In questo quadro, la domanda che si impone – e che va rivolta direttamente al Prefetto Mariani e al Questore Calvino, e per la verità direttamente anche al Capo della Polizia quali vertici responsabili dell’indirizzo e del coordinamento – non riguarda la legittimità astratta delle misure, ma la comprensione integrale della loro funzione: se cioè sia stato da loro effettivamente interiorizzato che la sicurezza non può ridursi a un dispositivo di contenimento successivo all’esplosione del fatto, bensì deve configurarsi come metodologia stabile di anticipazione, fondata su presidi misurabili, su analisi empirica dei pattern di rischio e su un controllo pubblico dell’efficacia.

La criticità non è, dunque, “fare di più dopo”, ma organizzare un “prima” che non coincida con un generico incremento di pattuglie o con un ampliamento cartografico di aree sorvegliate, perché una misura territoriale priva di obiettivi, indicatori e condizioni di verifica rischia di degradare a simbolo amministrativo: rassicurante nella comunicazione, opaco nella valutazione, permeabile nella deterrenza, e potenzialmente produttivo di un mero effetto di displacement, cioè di traslazione dei fenomeni violenti su assi viari contigui.

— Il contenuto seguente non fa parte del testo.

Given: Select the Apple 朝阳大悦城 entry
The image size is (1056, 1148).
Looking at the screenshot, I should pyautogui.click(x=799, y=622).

Se la violenza notturna viene trattata come accadimento episodico e non come fenomeno dotato di segnali precoci, si finisce per assumere la patologia come fisiologia e per considerare l’evento grave come inevitabile, mentre ogni approccio preventivo serio presuppone l’esistenza – e l’intercettabilità – di indicatori antecedenti: incremento di risse e aggressioni, presenza stabile di soggetti noti, flussi anomali, micro-conflittualità ripetute, disponibilità di armi improprie e, nei casi più gravi, circolazione di armi da fuoco, dinamiche di mobilità che agevolano azioni rapide e fuga, nonché fallimenti ricorrenti nell’integrazione tra controlli di prossimità, gestione dei flussi della movida, presidio delle vie di fuga e coordinamento con l’ente locale sui fattori ambientali (illuminazione, videosorveglianza, regolazione degli orari, crowd management).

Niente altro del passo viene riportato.